===== TEXTAUSZUG
Dass es auch nach der Eröffnung Ärger gibt, müssen die Mitarbeiter und Begleiter der forensischen Klinik in Dortmund-Aplerbeck erfahren. Seit der Eröffnung im vergangenen Jahr gab es immer wieder neue Anpassungen. „Sechs Jahre lang hat man uns in die Hand versprochen, dass die Klinik 54 Plätze haben wird. Kaum war sie eröffnet, kündigt man die Erweiterung an“, sagte Friedrich Stiller, Vorsitzender des Beirates. Wegen immer neuer Kommunikationsprobleme mit dem Land hat der Beirat seine Arbeit sogar für ein halbes Jahr ruhen lassen.

Bei der Eröffnung der Klinik vor gut einem Jahr suchte Stiller den Dialog mit Anwohnern und Besuchern. So genannte „Nachbarschaftstage“ lockten im Januar 2006 mehr als 5.000 Menschen in die forensische Klinik, um ihnen das Innenleben vorzustellen. Die Trakte sind durch Glastüren von einander getrennt, die Flure hell ausgeleuchtet. Fünfeinhalb Meter hohe Mauern umranden die Höfe aus roter Asche. Der Beton ist spiegelglatt, er bietet keinen Halt, die Kopfenden sind abgerundet. Die Ein- und Zweibettzimmer sind spartanisch eingerichtet: Bett, Waschbecken, Dusche und WC. Die Fenster aus Panzerglas lassen sich nur einen Spalt breit öffnen, damit niemand durchpasst. Gitter gibt es keine. „Es ist wichtig, dass die Leute sich vor Ort ein Bild machen, damit sie sehen, dass es sich hier nicht um ein Luxushotel mit etlichen Freiheiten handelt“, sagte ein Pfleger.
==========
===== MATERIALAUSZÜGE
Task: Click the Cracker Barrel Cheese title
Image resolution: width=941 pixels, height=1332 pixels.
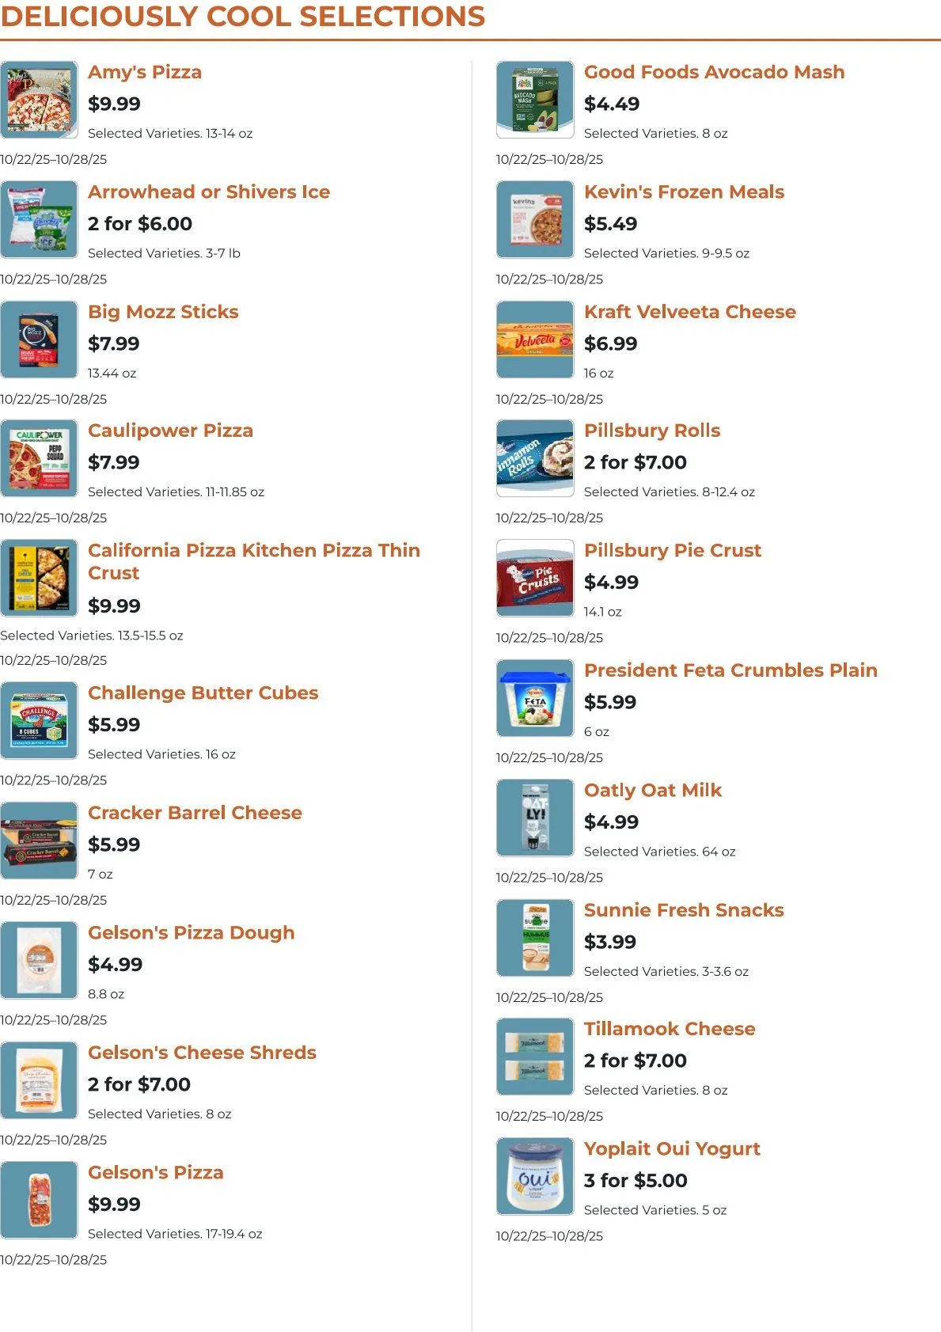Action: point(195,813)
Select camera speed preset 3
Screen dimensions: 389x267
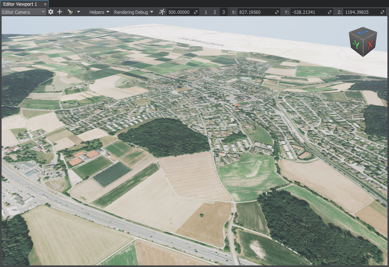(x=223, y=12)
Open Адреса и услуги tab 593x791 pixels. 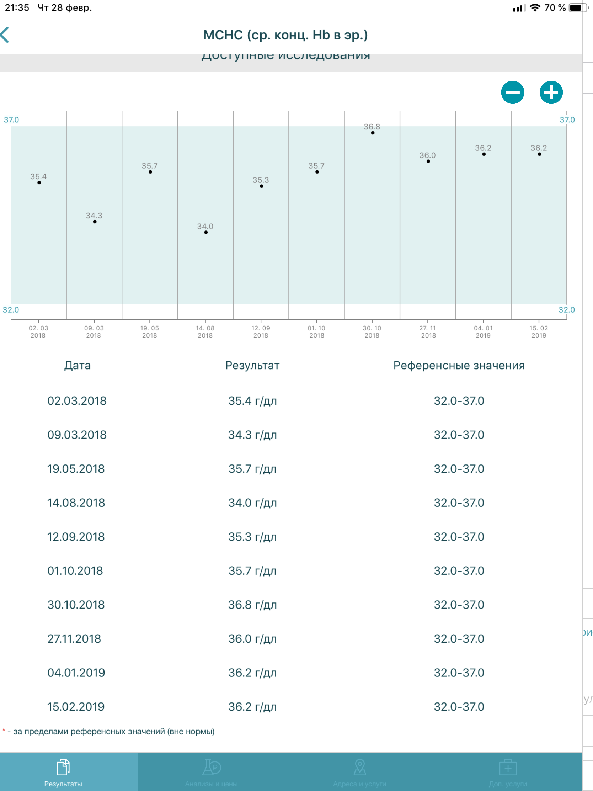click(360, 772)
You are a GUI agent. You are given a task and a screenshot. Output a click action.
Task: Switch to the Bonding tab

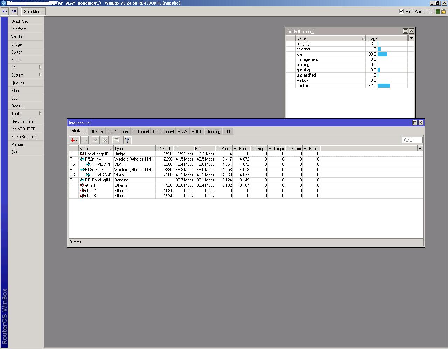point(213,131)
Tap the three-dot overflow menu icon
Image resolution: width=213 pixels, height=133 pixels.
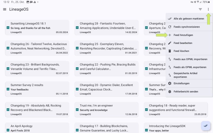point(208,9)
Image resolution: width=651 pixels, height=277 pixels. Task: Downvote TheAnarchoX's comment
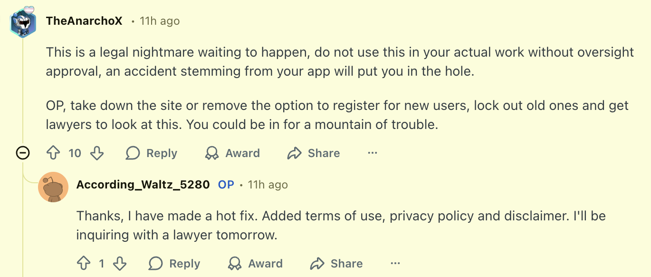click(97, 153)
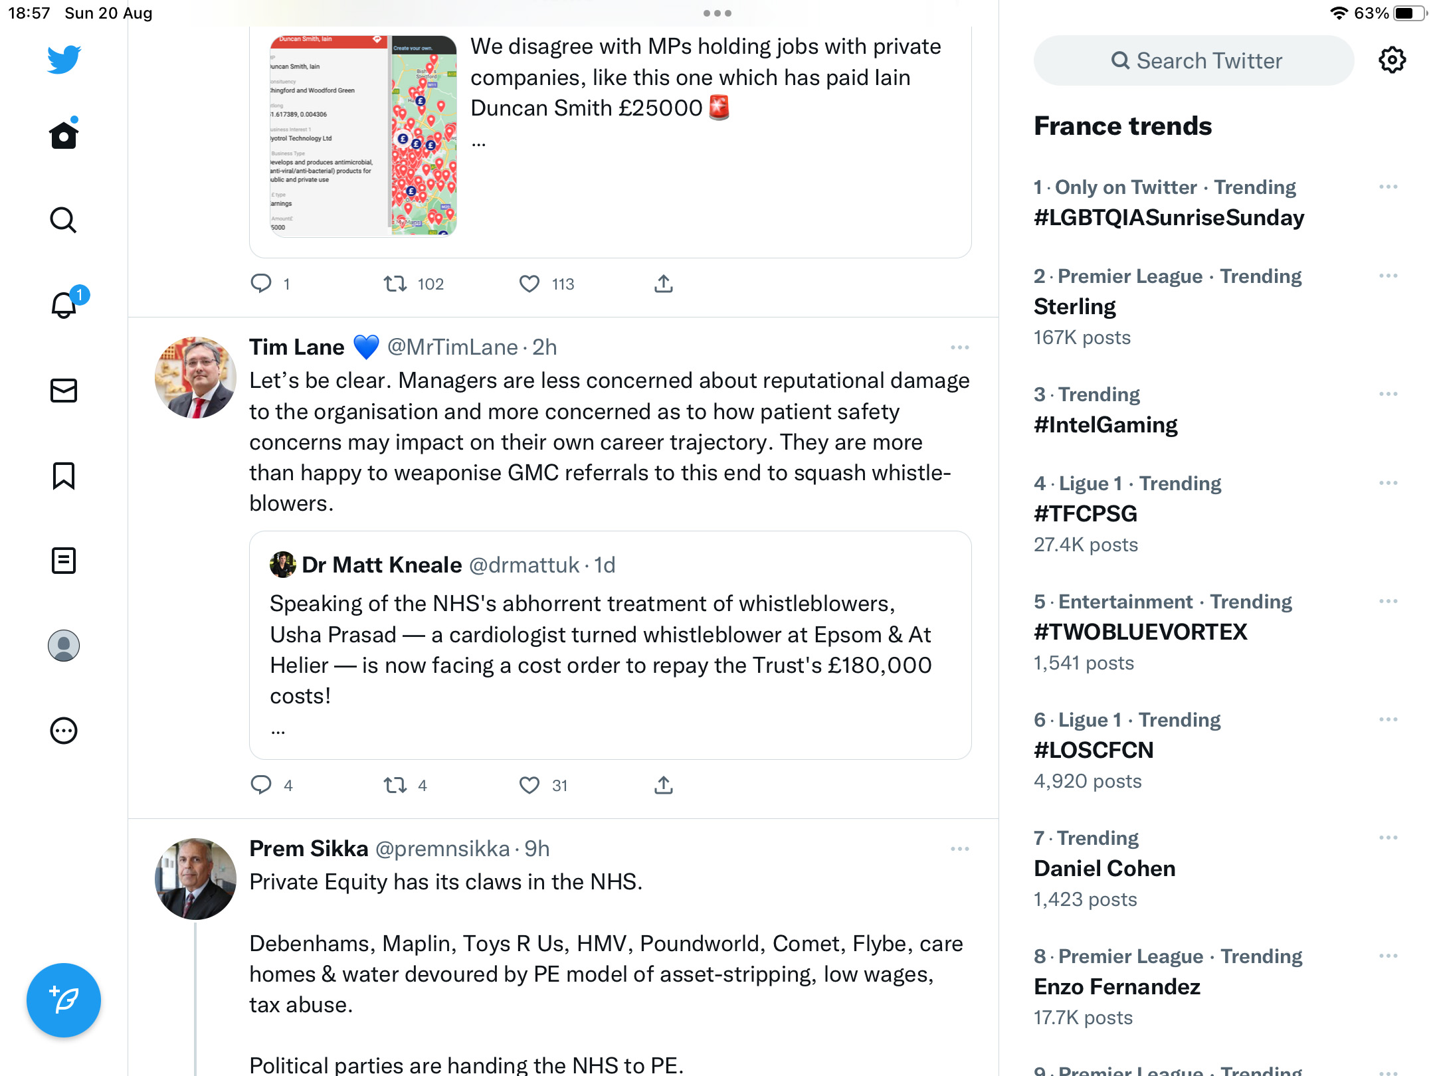1435x1076 pixels.
Task: Open Bookmarks icon in sidebar
Action: coord(64,476)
==========
Prüfen Sie, ob die Aussagen (a) bis (c) mit dem Textauszug über die forensische Klinik in Dortmund-Aplerbeck übereinstimmen, und beantworten Sie jede mit Ja oder Nein samt den entscheidenden Worten des Textauszugs als wörtlichem Zitat. (a) Den Mitarbeitern und Begleitern wurde eine Klinik mit 54 Plätzen versprochen. (b) Die Fenster der Zimmer sind vergittert. (c) Zu den „Nachbarschaftstagen“ im Januar 2006 kamen weniger als 5.000 Menschen. Das Material wird zur Bearbeitung nicht benötigt.

→ LÖSUNG
(a) Ja: „Sechs Jahre lang hat man uns in die Hand versprochen, dass die Klinik 54 Plätze haben wird.“
(b) Nein: „Gitter gibt es keine.“
(c) Nein: „lockten im Januar 2006 mehr als 5.000 Menschen in die forensische Klinik“